En moins d'un mois de présidence, Donald Trump a prouvé à tous ce que plusieurs redoutaient et refusaient de croire : il va diriger le pays de la même façon qu'il a dirigé sa campagne.

Témoins d'une réelle avalanche de décrets présidentiels à la Maison-Blanche, plusieurs prêtent à Donald Trump la vertu de la résolution. Ainsi, les ordres exécutifs de Trump seraient en quelque sorte une preuve de sa détermination.

Or, il n'en est pas du tout le cas. Barack Obama en a signé autant dans ses premiers jours en 2009. En fait, il est coutume que le nouveau président donne un gros coup de gouvernail à son arrivée au pouvoir. Vieille comme le monde, la stratégie a pour avantage de faire paraître son prédécesseur comme faible et passif. Cela donne l'impression que le boss prend enfin les choses en main, que c'est fini, le niaisage.

Aussi bonne que soit la stratégie politiquement, quelqu'un devrait quand même expliquer à Donald Trump que ses décrets ne constituent pas des pièces de législation en soi. En fait, un décret, ce n'est rien de plus qu'un tweet signé. « On construit un mur! On expulse les illégaux! On m'achète un poney! »

• **Objectif A**
Pouvez-vous recopier les lignes depuis la première jusqu'à celle qui contient « will [x=871, y=604]. », incluse, en remplaçant « Viewport » par « Window » sans rien modifier d'autre ?
Le texte et les lignes n'ont aucun lien entre eux.

[Lignes extraites d'une collection]
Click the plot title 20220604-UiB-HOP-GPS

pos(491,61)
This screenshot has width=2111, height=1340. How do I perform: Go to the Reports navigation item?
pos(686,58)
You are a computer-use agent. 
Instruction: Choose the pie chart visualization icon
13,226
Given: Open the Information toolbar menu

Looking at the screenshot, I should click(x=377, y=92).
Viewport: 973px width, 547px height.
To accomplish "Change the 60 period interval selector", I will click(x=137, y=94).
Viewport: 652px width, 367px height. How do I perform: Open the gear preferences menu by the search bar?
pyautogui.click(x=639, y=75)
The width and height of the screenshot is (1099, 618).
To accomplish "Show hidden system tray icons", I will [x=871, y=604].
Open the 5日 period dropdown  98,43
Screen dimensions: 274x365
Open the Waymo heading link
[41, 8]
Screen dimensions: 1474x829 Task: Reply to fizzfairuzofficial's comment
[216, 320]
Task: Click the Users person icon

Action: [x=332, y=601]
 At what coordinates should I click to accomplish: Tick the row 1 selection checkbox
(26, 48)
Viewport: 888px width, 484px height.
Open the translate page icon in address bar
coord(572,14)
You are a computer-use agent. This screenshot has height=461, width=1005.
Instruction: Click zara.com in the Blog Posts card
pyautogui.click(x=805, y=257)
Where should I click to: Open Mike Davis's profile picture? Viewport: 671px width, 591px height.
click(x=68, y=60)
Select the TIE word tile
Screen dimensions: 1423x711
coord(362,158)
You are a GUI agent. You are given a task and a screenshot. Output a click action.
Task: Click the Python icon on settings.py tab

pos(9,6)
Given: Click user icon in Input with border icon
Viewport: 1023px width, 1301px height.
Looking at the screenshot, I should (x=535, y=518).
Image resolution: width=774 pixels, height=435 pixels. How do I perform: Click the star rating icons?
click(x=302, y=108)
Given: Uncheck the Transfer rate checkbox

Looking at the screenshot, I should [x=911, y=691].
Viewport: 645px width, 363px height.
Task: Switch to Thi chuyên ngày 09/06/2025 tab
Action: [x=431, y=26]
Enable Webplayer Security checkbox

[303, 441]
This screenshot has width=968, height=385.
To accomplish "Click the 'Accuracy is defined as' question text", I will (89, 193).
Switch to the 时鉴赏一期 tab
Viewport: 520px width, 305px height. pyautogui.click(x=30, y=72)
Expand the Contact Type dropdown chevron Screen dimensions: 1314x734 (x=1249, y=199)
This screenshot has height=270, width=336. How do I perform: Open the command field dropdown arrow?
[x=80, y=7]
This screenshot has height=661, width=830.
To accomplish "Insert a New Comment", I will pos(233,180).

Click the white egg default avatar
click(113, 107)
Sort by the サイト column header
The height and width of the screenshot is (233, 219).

• **Objectif B**
Pouvez-vous retranscrire intégralement, à l'identique, le texte sur les décrets de Donald Trump ?

• **Réponse attendue A**
Click the plot title 20220604-UiB-HOP-GPS

pos(491,61)
This screenshot has width=2111, height=1340. How do I perform: Go to the Reports navigation item?
pos(686,58)
You are a computer-use agent. 
Instruction: Choose the pie chart visualization icon
13,226
Given: Open the Information toolbar menu

Looking at the screenshot, I should click(x=377, y=92).
Window: 973px width, 547px height.
To accomplish "Change the 60 period interval selector", I will click(x=137, y=94).
Window: 652px width, 367px height. How do I perform: Open the gear preferences menu by the search bar?
pyautogui.click(x=639, y=75)
The width and height of the screenshot is (1099, 618).
To accomplish "Show hidden system tray icons", I will [x=871, y=604].

• **Réponse attendue B**
En moins d'un mois de présidence, Donald Trump a prouvé à tous ce que plusieurs redoutaient et refusaient de croire : il va diriger le pays de la même façon qu'il a dirigé sa campagne.

Témoins d'une réelle avalanche de décrets présidentiels à la Maison-Blanche, plusieurs prêtent à Donald Trump la vertu de la résolution. Ainsi, les ordres exécutifs de Trump seraient en quelque sorte une preuve de sa détermination.

Or, il n'en est pas du tout le cas. Barack Obama en a signé autant dans ses premiers jours en 2009. En fait, il est coutume que le nouveau président donne un gros coup de gouvernail à son arrivée au pouvoir. Vieille comme le monde, la stratégie a pour avantage de faire paraître son prédécesseur comme faible et passif. Cela donne l'impression que le boss prend enfin les choses en main, que c'est fini, le niaisage.

Aussi bonne que soit la stratégie politiquement, quelqu'un devrait quand même expliquer à Donald Trump que ses décrets ne constituent pas des pièces de législation en soi. En fait, un décret, ce n'est rien de plus qu'un tweet signé. « On construit un mur! On expulse les illégaux! On m'achète un poney! »